Requirement: Please copy the lines from the one containing "The image size is (954, 1232)." through the end of the lines below, both ends included, leaving the pictures out of your copy.

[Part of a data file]
====

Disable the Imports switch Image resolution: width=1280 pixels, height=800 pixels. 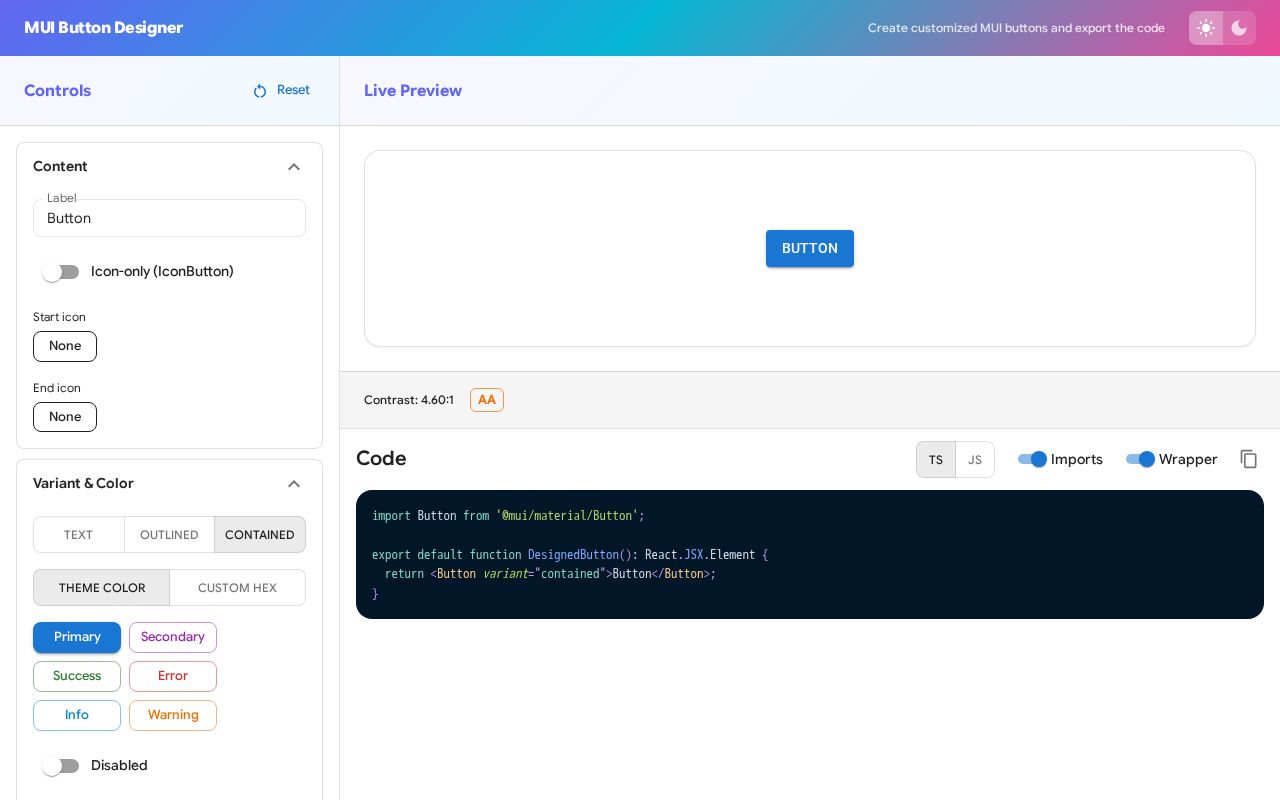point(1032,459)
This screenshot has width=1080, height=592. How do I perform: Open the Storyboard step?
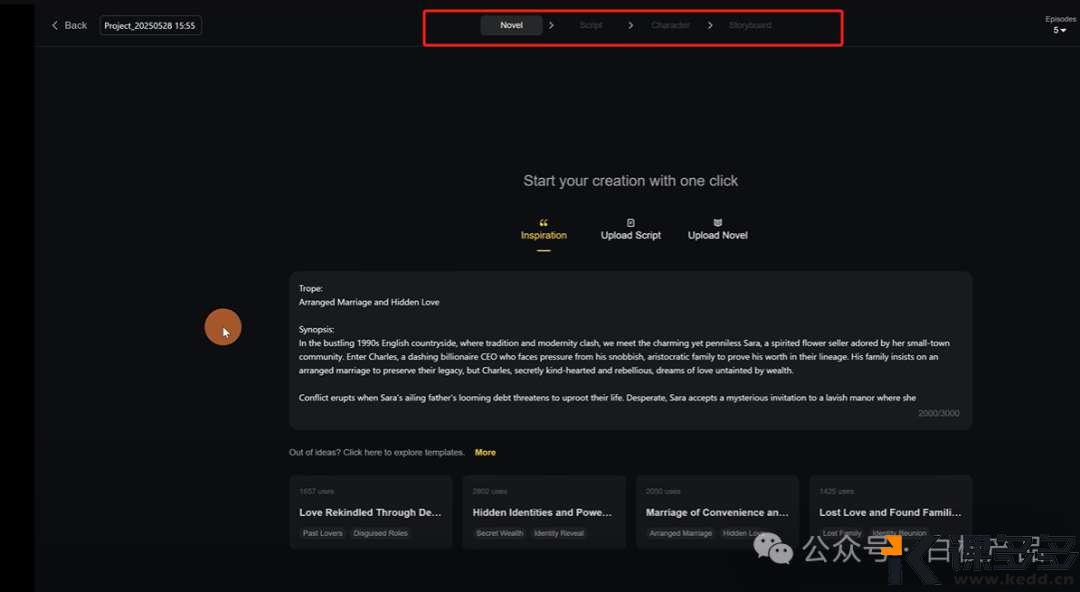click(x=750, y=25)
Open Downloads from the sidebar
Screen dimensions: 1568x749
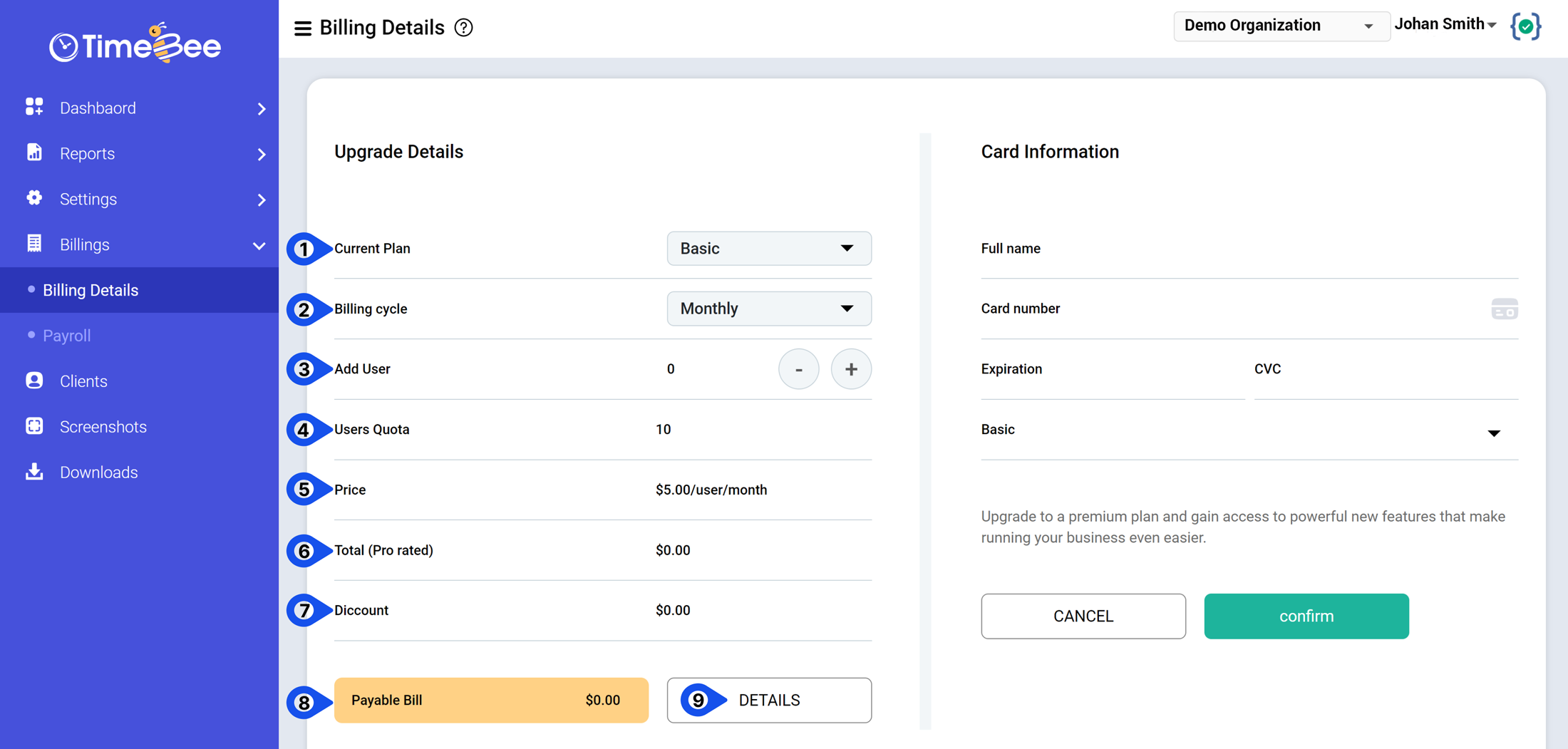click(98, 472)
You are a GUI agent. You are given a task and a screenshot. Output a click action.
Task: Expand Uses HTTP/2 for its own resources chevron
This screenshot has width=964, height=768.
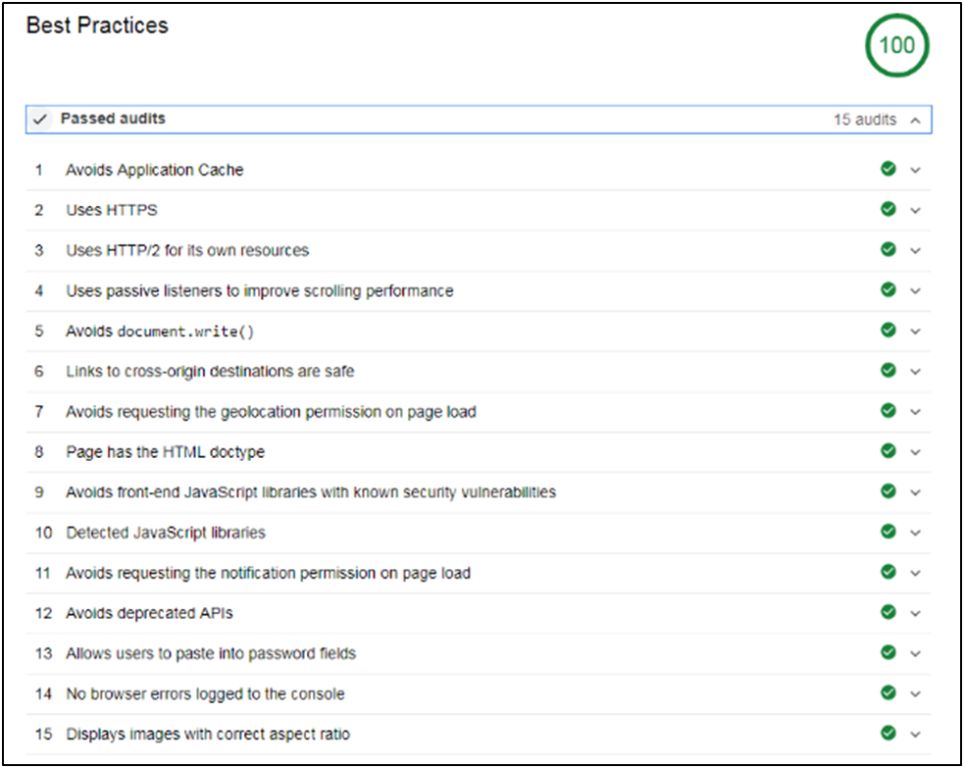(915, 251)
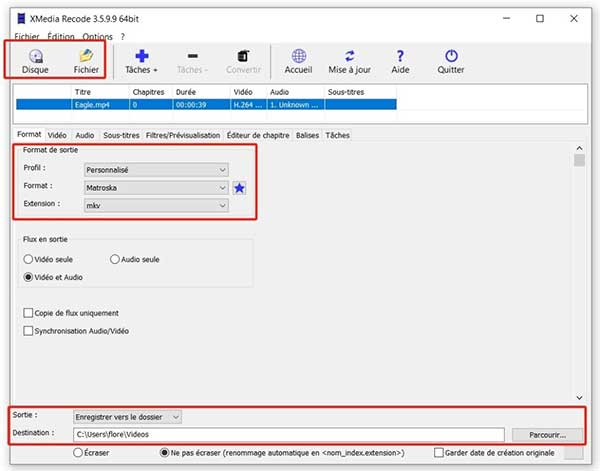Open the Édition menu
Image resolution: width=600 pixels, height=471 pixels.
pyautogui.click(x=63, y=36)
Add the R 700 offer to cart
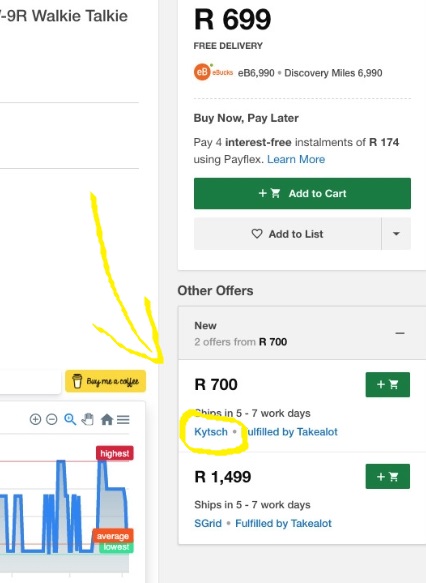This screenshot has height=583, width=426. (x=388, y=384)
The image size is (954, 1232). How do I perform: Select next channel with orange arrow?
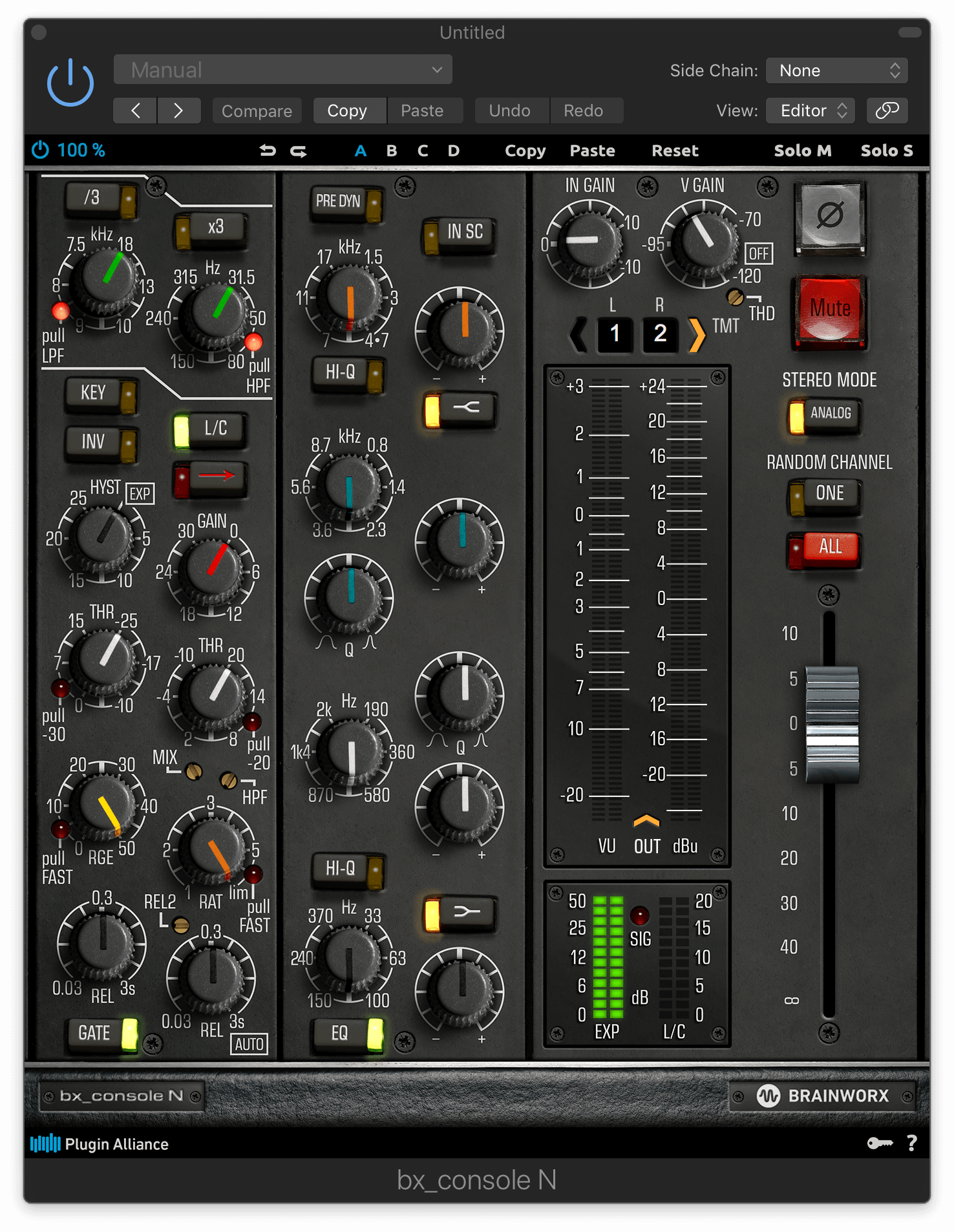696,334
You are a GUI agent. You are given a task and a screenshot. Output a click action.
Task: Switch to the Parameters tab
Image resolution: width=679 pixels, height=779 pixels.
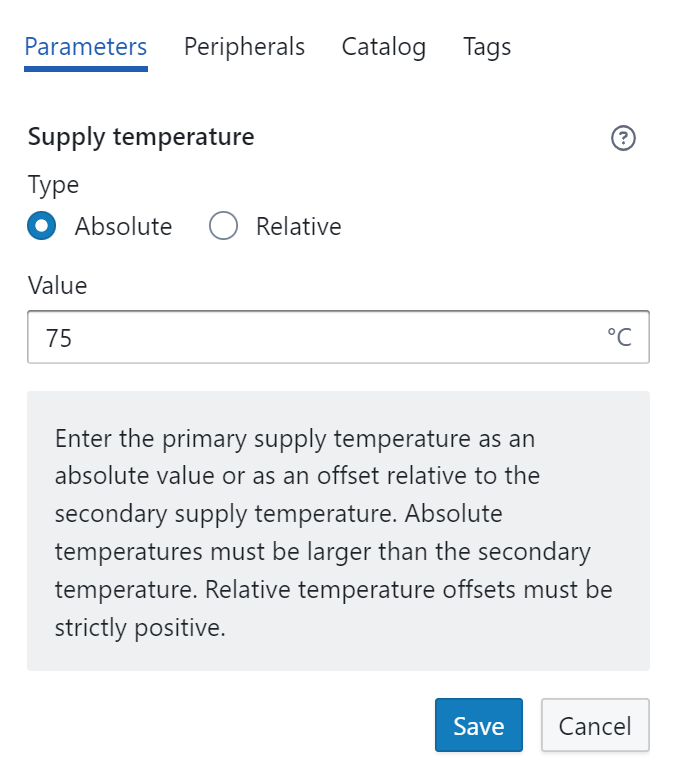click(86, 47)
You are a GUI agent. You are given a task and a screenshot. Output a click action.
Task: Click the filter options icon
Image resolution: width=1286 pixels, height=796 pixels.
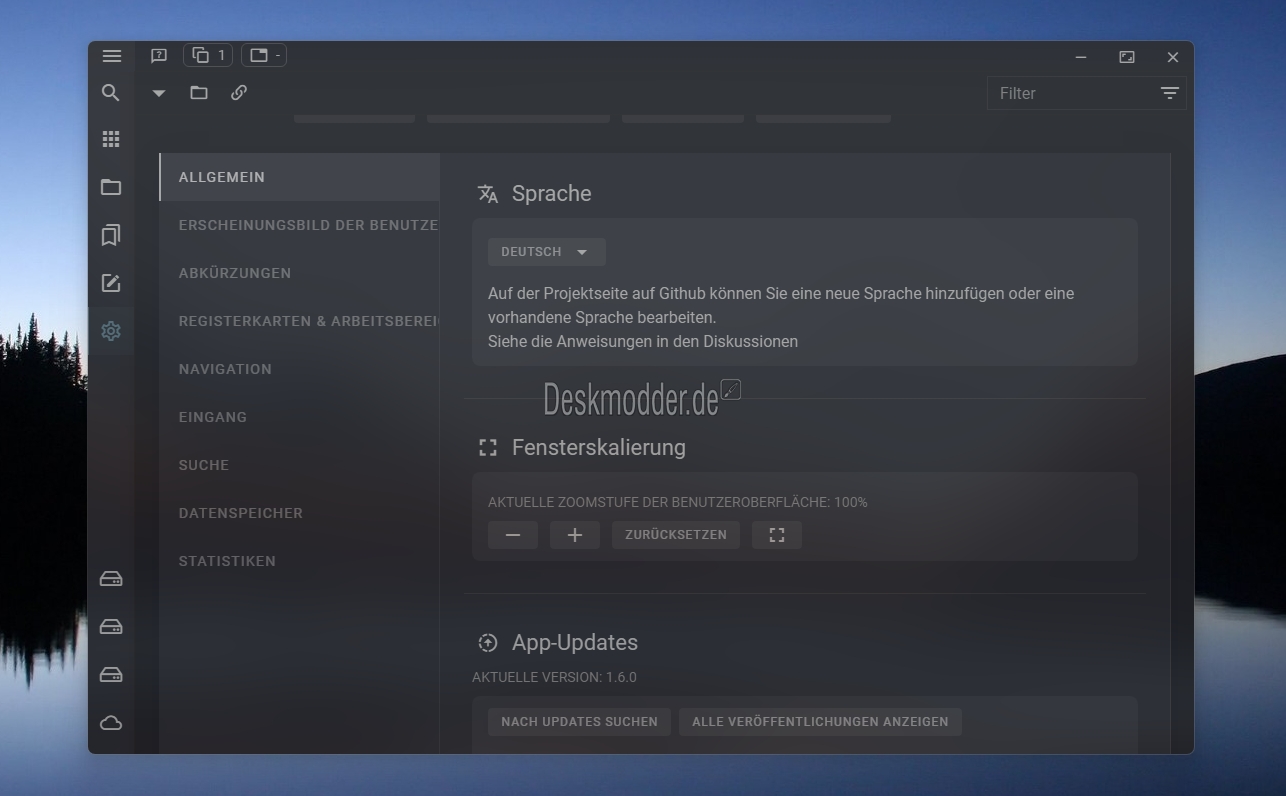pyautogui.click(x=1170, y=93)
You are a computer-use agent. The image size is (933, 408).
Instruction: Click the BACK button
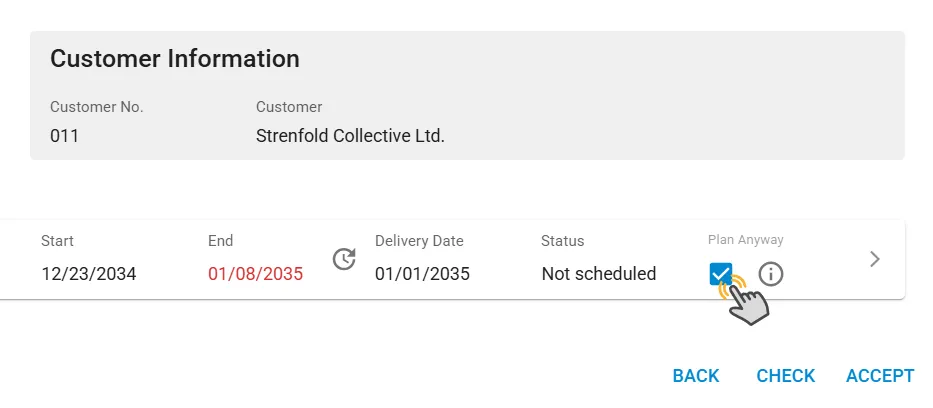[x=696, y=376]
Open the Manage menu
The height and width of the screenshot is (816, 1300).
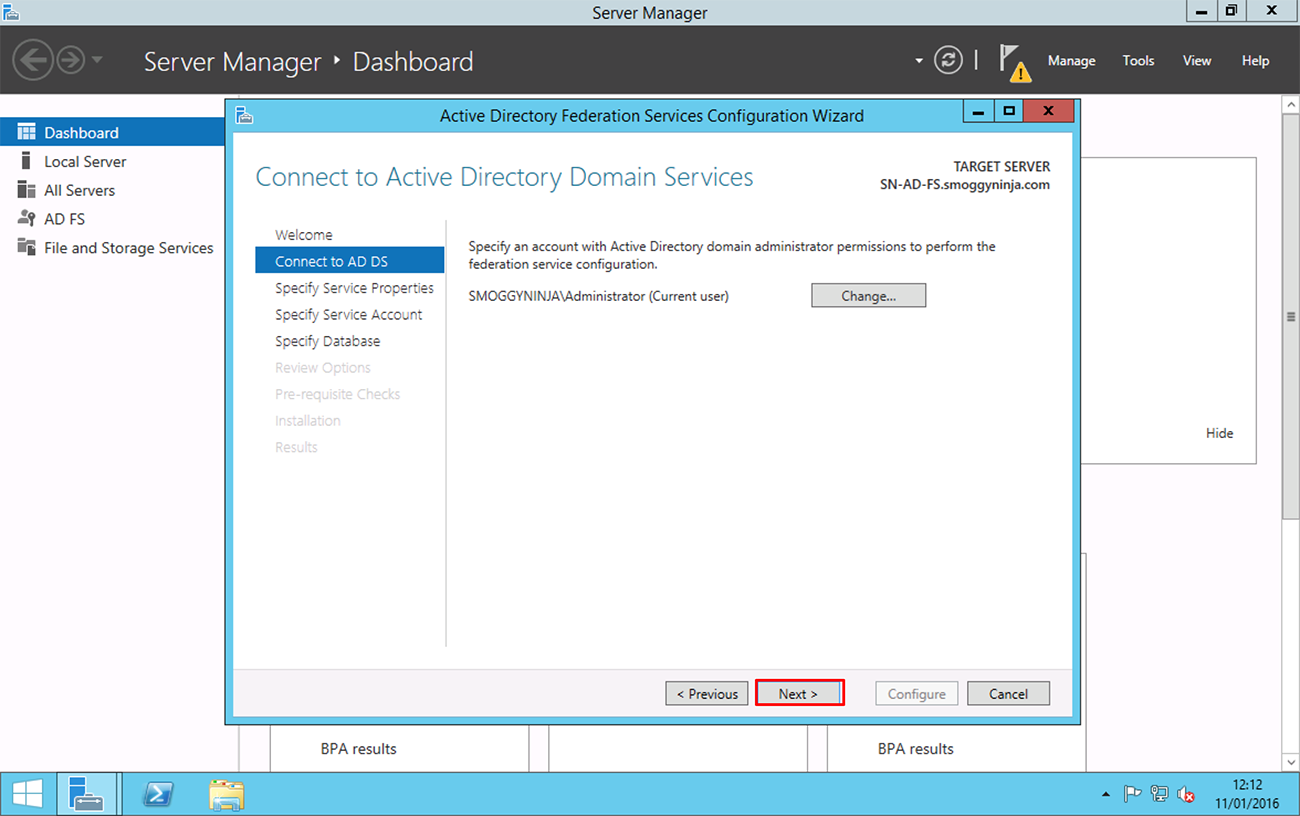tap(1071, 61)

====

Solution to the exercise:
The image size is (954, 1232). How do I perform: Select next channel with orange arrow?
696,334
You are a GUI agent. You are given a task and a screenshot. Output a click action.
Task: Switch to the Parameters tab
Image resolution: width=679 pixels, height=779 pixels.
click(86, 47)
You are a GUI agent. You are given a task and a screenshot. Output a click action.
Task: Click the filter options icon
Image resolution: width=1286 pixels, height=796 pixels.
pyautogui.click(x=1170, y=93)
You are a computer-use agent. The image size is (933, 408).
Instruction: Click the BACK button
[x=696, y=376]
Open the Manage menu
The height and width of the screenshot is (816, 1300).
tap(1071, 61)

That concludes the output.